If you want to take visualization for more than 3D, it's best to use retinal variables like shapes and colors. But you know that multi-dimensional data isn't just 3D, or 4D. It could be thousands or hundreds of thousands of columns in your data. All of these data have different characteristic. It's important to know that you want your data in the same page, in the same direction, same data type. This way when you're trying to visualize it, you expect to see pattern. Try to manipulate the data so they're in the same group, but not biased. You might also want to check the scales, see if all the data is in the same tuned. Data that are the same page called Homogeneity, otherwise called Heterogeneity.

Homogenous data can be benefit using Heat Map.

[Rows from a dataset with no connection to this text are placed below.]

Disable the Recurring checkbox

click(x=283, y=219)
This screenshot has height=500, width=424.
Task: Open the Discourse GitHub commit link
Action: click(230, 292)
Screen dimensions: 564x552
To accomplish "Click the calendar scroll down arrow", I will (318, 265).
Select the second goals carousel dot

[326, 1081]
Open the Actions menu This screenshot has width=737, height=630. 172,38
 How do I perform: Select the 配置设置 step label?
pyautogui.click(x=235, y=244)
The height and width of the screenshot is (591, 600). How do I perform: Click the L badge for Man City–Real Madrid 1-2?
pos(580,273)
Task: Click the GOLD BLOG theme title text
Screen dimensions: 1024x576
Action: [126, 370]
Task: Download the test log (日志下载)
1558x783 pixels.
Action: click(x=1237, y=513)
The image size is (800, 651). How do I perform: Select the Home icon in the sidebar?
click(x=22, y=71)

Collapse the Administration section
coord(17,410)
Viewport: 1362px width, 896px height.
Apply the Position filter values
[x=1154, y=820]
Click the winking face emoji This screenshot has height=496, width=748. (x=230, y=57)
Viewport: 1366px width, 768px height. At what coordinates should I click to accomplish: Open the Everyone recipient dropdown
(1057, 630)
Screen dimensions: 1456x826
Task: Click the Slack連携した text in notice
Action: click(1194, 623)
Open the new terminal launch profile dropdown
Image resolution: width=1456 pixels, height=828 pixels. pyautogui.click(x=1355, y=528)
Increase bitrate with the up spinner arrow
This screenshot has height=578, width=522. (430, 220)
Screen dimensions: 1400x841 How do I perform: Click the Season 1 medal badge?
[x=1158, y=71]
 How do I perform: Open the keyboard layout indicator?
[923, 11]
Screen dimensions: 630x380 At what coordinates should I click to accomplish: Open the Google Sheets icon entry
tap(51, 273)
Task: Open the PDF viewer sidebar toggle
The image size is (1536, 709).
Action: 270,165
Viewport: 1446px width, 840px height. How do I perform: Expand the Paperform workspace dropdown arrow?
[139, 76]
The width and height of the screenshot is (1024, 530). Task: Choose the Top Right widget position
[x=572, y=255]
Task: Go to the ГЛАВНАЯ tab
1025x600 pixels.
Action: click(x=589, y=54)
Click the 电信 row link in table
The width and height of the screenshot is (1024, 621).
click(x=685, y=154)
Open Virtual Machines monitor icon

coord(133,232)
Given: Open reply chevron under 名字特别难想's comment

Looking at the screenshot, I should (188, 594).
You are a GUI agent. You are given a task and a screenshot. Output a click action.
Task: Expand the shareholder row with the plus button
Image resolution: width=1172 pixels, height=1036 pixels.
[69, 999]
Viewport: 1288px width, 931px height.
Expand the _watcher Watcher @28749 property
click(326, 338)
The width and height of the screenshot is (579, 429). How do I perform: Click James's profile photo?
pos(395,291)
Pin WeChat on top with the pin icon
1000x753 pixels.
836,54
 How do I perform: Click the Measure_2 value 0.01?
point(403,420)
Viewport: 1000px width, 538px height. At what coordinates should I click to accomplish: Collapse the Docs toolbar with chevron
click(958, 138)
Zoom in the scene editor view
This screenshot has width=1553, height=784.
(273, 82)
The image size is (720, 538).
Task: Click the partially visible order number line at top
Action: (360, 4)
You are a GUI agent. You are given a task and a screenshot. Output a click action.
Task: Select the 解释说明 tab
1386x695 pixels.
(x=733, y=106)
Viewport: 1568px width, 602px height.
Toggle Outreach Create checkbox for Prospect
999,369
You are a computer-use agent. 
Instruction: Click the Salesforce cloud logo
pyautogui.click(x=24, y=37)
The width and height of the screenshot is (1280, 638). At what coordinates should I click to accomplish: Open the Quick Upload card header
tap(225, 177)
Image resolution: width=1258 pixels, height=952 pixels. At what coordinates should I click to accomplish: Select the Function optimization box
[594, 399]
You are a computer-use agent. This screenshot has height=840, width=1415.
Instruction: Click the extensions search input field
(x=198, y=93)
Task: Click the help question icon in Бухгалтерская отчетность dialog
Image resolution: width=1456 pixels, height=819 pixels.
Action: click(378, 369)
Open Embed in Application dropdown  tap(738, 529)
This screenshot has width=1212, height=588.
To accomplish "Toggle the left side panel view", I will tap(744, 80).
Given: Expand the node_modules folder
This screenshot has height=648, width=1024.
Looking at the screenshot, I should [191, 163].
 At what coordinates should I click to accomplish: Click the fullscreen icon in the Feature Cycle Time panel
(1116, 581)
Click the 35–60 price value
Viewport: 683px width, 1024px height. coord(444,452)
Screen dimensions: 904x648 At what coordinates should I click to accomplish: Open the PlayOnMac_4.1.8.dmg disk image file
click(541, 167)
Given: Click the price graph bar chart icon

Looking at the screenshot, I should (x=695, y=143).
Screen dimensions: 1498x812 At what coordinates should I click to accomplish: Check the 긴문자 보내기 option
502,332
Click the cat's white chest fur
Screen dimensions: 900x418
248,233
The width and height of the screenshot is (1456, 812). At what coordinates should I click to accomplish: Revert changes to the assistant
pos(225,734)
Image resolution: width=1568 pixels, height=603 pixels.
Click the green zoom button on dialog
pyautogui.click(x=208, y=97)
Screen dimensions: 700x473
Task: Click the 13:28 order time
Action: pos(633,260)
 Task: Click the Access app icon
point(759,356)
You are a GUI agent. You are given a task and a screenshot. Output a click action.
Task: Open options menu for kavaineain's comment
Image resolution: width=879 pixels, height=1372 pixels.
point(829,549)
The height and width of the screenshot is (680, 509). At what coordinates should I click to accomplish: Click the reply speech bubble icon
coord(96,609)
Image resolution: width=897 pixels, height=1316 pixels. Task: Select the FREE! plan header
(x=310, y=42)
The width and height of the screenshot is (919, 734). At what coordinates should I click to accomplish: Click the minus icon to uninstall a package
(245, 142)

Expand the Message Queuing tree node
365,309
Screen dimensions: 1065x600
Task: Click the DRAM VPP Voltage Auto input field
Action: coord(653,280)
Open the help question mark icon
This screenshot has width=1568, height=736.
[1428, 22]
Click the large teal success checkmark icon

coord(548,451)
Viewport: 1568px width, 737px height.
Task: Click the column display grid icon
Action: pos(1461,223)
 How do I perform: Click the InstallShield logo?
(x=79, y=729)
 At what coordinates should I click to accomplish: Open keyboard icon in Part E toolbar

Heat Map is the type of chart where you assign each item value as a pixel. In doing this you can map big data. But Heat Maps without first clustering your data will be just noise in the picture. So you may want to do some cluster first. If there's condition where your data is growing, there won't be enough pixel to take care of it. Instead, based on similarity, you can map three data values into one pixel.

Suppose you do have heterogenous data. Your data is on the different category, or different concept. You can facet your chart into small multiples and have a really different chart. If the data is really different, you can insert different legends, otherwise if it just categorical, then you can just put one legends.

You can use use Parallel Coordinates(PC) to chart your data. The idea is columns will be axis that is can form multiple vertical line. And each row will be horizontal line plot to every columns vertical line, depending on the value.

There is some limitations that PC has. We can only observe some adjacent between lines. There's overplotting that may occur, of course there some ways to handle this, like sampling or jitter the line. You can also represent all lines that perform same regression line to just one.

The next thing is Scatterplot Matrix. SPLOM let you plot your data each column against another. This could mean n^2 of chart with n columns. There's however unnecessary plot that you have if column meet its column. To cope away with this, people usually replacing the chart with same columns with histogram.

So for multi-dimension data, you can choose which type do you prefer. Whether is simple complex visualization, or multi simple visualization.

World Map Chart

There are also the case where you make a world map value, show every value for every region. This could means that 3D world sphere make a projection to your 2D canvas. This is going to impact your value as some of coordinat in map will get distorted. In Mercator 3D world mapping for example, all the region get preserved, except north pole and south pole.

One of the best way to visualize on the map is by choroplet and isorithmic. With choropleth, if you have two distinct category for example, you can color the region depending of that particular attribute. This could often a bit misleading, as number of people is not uniformly distributed for each region. So even in most region colored one sided, the other side could still show significant by people in it. The best way to handle this is by making buble size across regions, and color the bubble depending on the category

Isarithmic on the other hand is how you perform continous color across the map. It doesn't cluster color based on the region like the choropleth, the isarithmic independent of the region and perform the distribution of the value. The boundaries of course still drawn to let users know what particular country they can look up to.

The other possible chart in map are cartogram. Cartogram let you distort the area of the map according to the value. For example region that have higher people could have larger size than others. The distortion can misled the readers, but it's not the case as people know exactly the location of the countries in the map.

There are also Flow Maps that famous by MInard of mapping Napoleaon Invasion. You can look into it and discover the flow of the data by size and the direction. You can check out this article.

You may have some work that include text, and want to perform some visualization just based on text. There are also Tags Cloud, that let you visualize the frequency of the words by their font size. The one that most frequent gets larget font size than others.

Of course there are some other software tools that let you make a graphic visualization without all coding. There are Tableau, one of the company that becomes really big in recent years because it only need your data and tweaking. You can get the chart, and the people that reference your chart will also get update if you update it. There are also D3.JS some Javascript library that can make data interaction and animation about your chart, it's really famous nowadays.